My thoughts spinning out of control. Miguel’s voice, but it sounded distant and unfamiliar through the ringing in my ears. Eventually his words formed into language in my head.
“Eve?” I'd barley recognised my own name, “Eve, you have to let go of his body,” his body, it had sounded so strange, this wasn’t Damien anymore. He was gone. I squeezed my eyes until my temples hurt.
“Eve, we have to go,” Miguel’s voice registered in my mind and I looked up into his reassuring expression, but I saw the panic in his eyes, and as more screams and shouts echoed down the street fear flickered across his face.
“You have to let him go,” gently, he tried to take Damien from me. But I only clutched him closer and shook my head, like a stubborn child. The shouting and screaming was getting closer now, gun shots rang out as well.
“Eve, please?! We have to leave. Now!” there were frightened tears now streaming down Miguel’s cheeks as he attempted to lift Damien’s body from my arms. Again I resisted, and hugged his limp form closer.
“I promised I would stay with him,” I whispered,
“And you did, but he’s gone now,”
For the first time I looked down at Damien’s face.

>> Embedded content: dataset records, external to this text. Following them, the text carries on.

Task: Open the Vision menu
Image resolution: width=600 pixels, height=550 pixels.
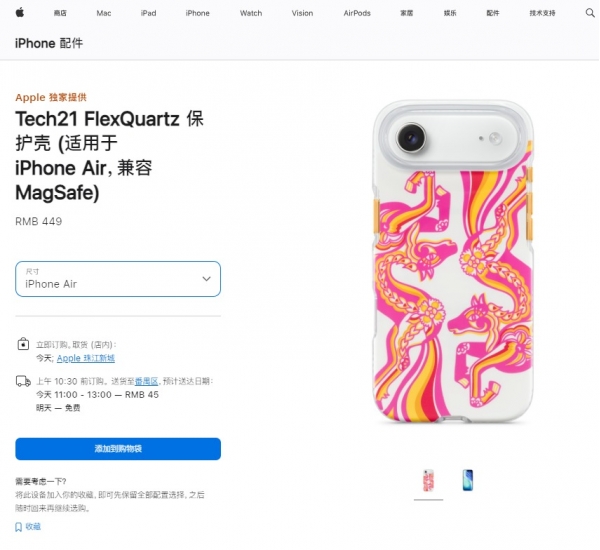Action: (x=302, y=13)
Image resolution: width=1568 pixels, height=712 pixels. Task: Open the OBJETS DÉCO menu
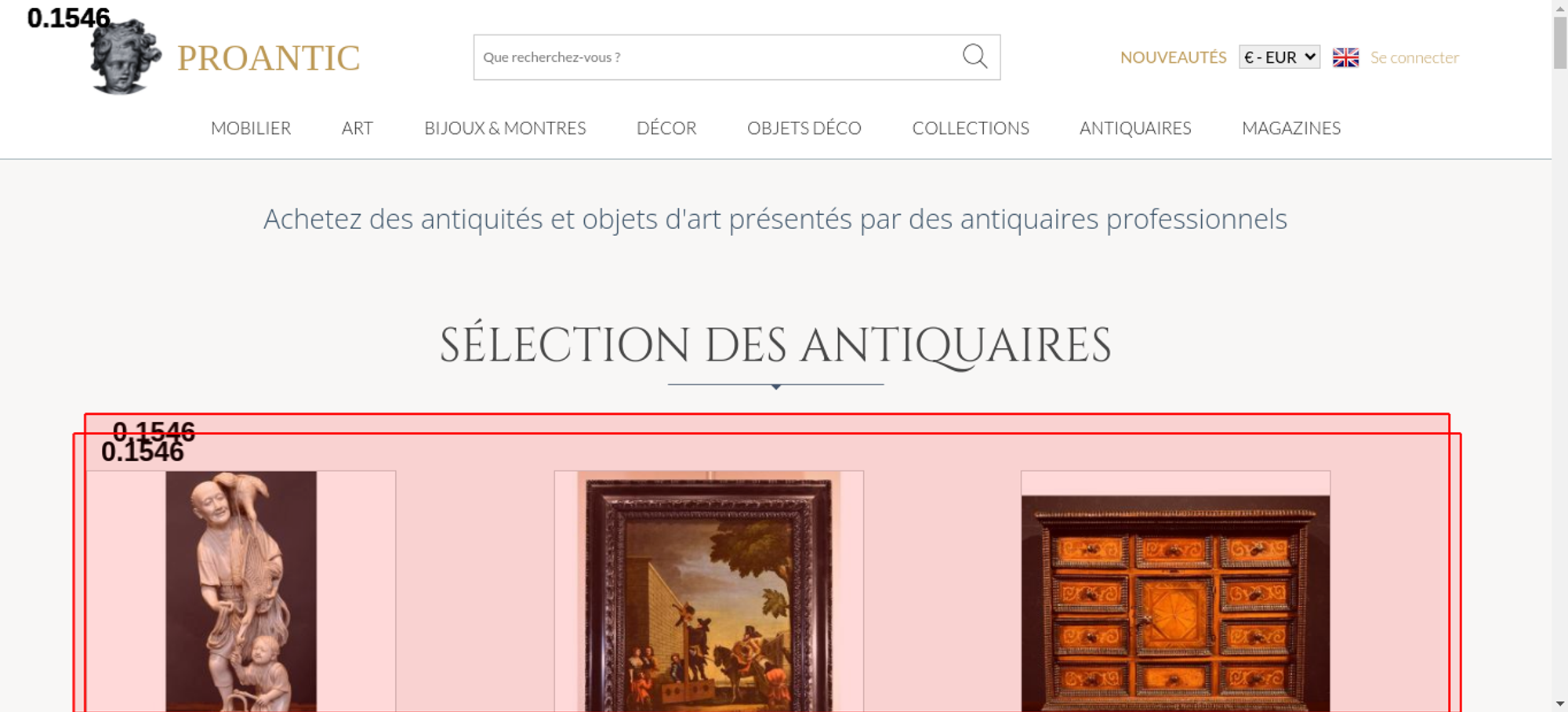804,128
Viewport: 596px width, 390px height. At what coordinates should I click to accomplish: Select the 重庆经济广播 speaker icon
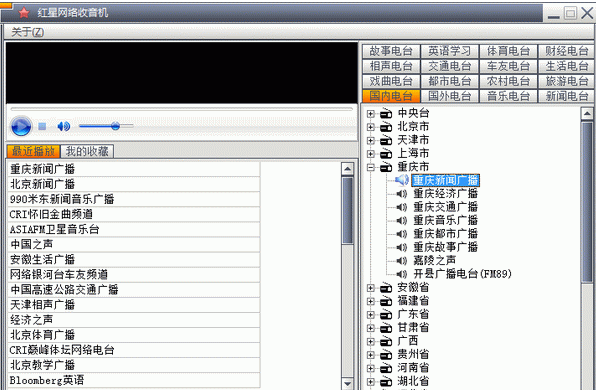pyautogui.click(x=401, y=194)
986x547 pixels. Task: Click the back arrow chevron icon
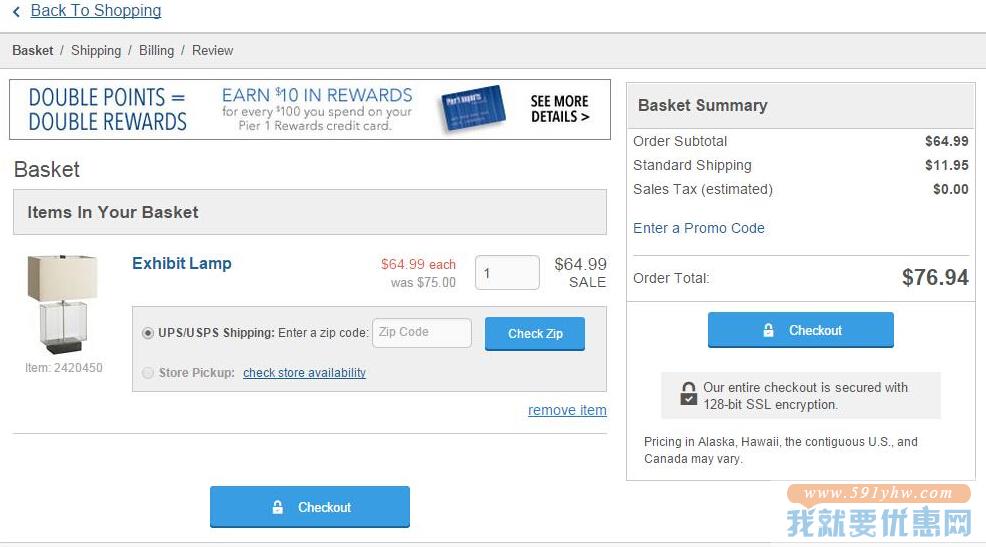point(16,11)
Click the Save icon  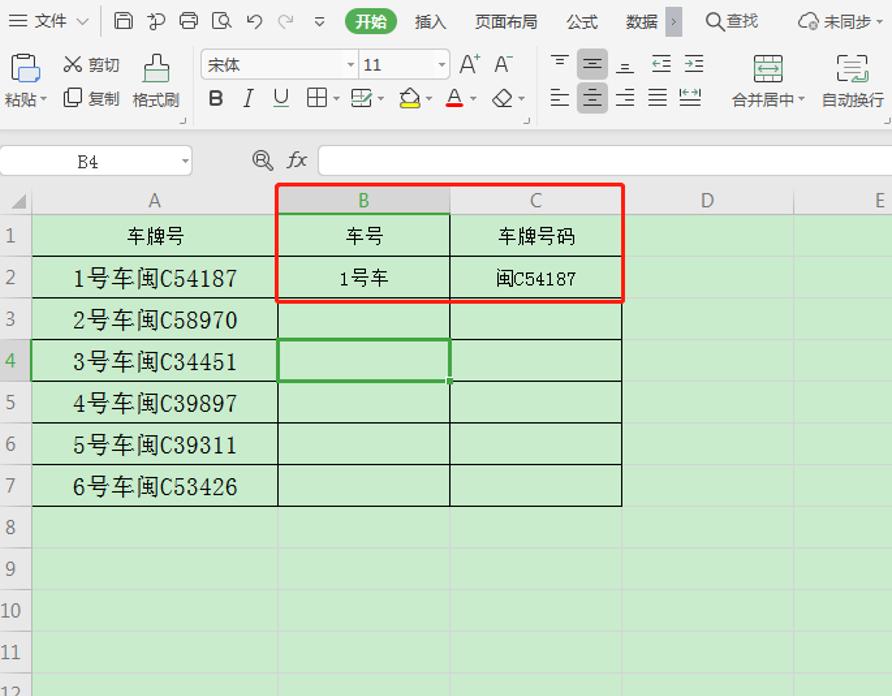(x=122, y=20)
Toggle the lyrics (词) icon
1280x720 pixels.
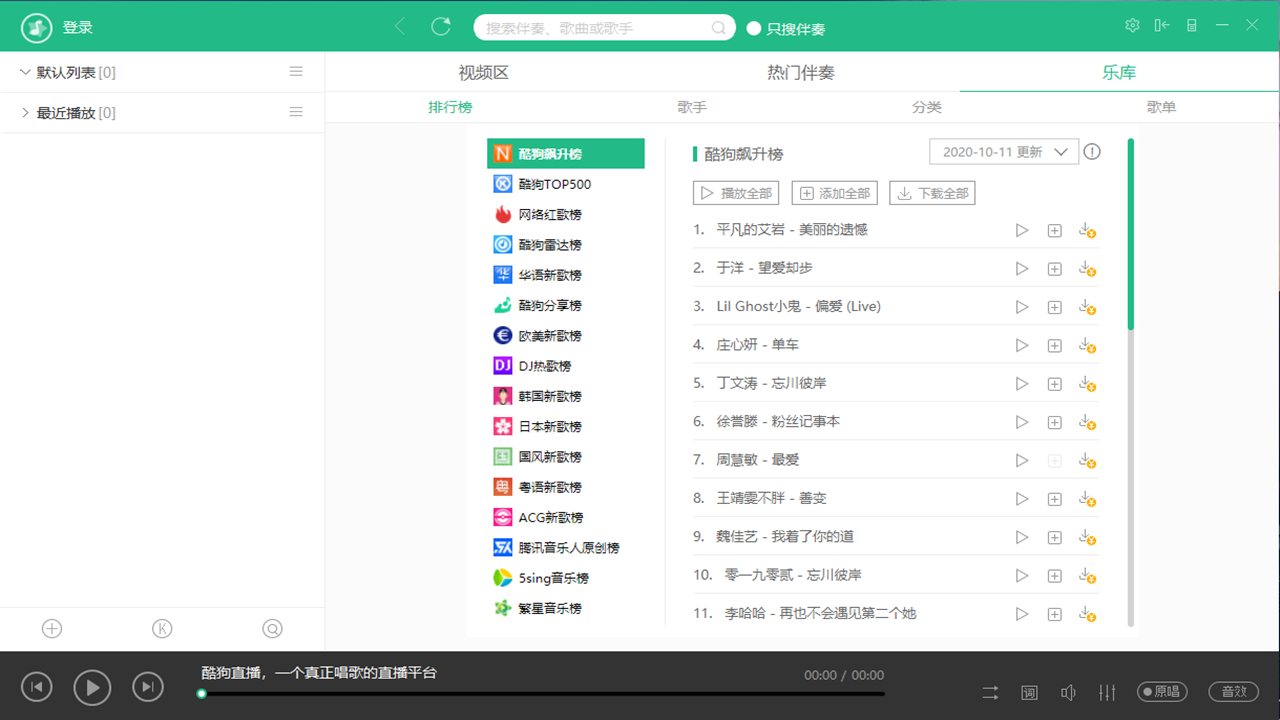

For those few seconds that seemed to last an eternity, I surveyed his empty and expressionless face. My heart was in my throat as I turned his head towards mine, hoping for some response. But he stared blankly through me; his bright eyes now hollow as they sightlessly gazed into the sky. He did not look at peace. He was too still, and too pale. He was somehow smaller too. There were bruises and cuts along the side of his head. I felt my face twist as I choked on tears. I remember stoking his cheek, numb with disbelief, I had wanted to say sorry to Damien, But I have no idea why.
“Do you need a moment?” it sounded more like a suggestion that a query. I shook my head.
“It’s him, I’m sure,” I angrily felt tears stinging in my eyes, and swelling over onto my cheeks. I thought that I was done with this part; the days on end of crying, balled up on my sofa at home, our sofa.
“I’d like to leave, please,” my voice was shaking as I stumbled back down the faceless, white corridors, almost tripping up on the stairs and back into the grey light of the waiting room. The rain was still cascading down the window, in sync with my tears. The fading smudges of my smiling face now just a small puddle on the window ledge.